JD.com sinks 8.7% in Hong Kong as Walmart dumps shares, slamming Chinese tech stocks
- US retail giant raised US$3.6 billion by selling 144.5 million US-listed shares in JD.com at 11 per cent below market price, according to a Bloomberg report
The Hang Seng Index fell 0.7 per cent to 17,391.01 on Wednesday, erasing all of this week’s advance. The Tech Index tumbled 1.8 per cent, while the Shanghai Composite Index dropped 0.4 per cent.
JD.com sank 8.7 per cent to HK$102.40, erasing HK$28.7 billion (US$3.7 billion) from the company’s market capitalisation in Hong Kong. US retailer Walmart Inc raised US$3.6 billion from the sale of its stake in the the Chinese firm, Bloomberg reported. It sold 144.5 million shares at US$24.95 each in New York, an 11 per cent discount to the market price, to end a relationship cemented since 2016.

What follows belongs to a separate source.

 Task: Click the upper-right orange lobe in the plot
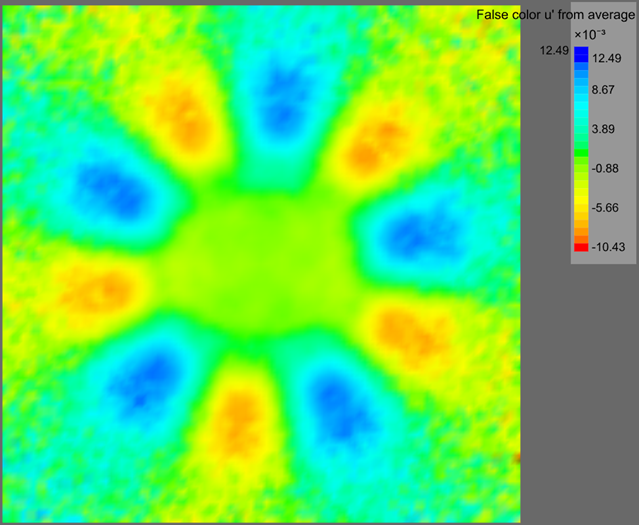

JD.com has been a “valued partner”, Reuters reported, citing a Walmart statement. The impending sale will allow the US retailer to focus on its own China operations and deploy capital towards other priorities, the report said.
Other Chinese tech stocks slumped in tandem on the news. Short-video platform owner Kuaishou Technology crashed 9.9 per cent to HK$40, Alibaba Group Holding slipped 0.6 per cent to HK$79.95 and smartphone maker Xiaomi retreated 0.9 per cent to HK$17.52.
“The news affected the overall sentiment on tech stocks,” said Dickie Wong, executive director at Kingston Securities. “Investors, including the well-performing fund managers, are turning conservative” because many Hong Kong-listed tech companies also have big foreign shareholders, he added.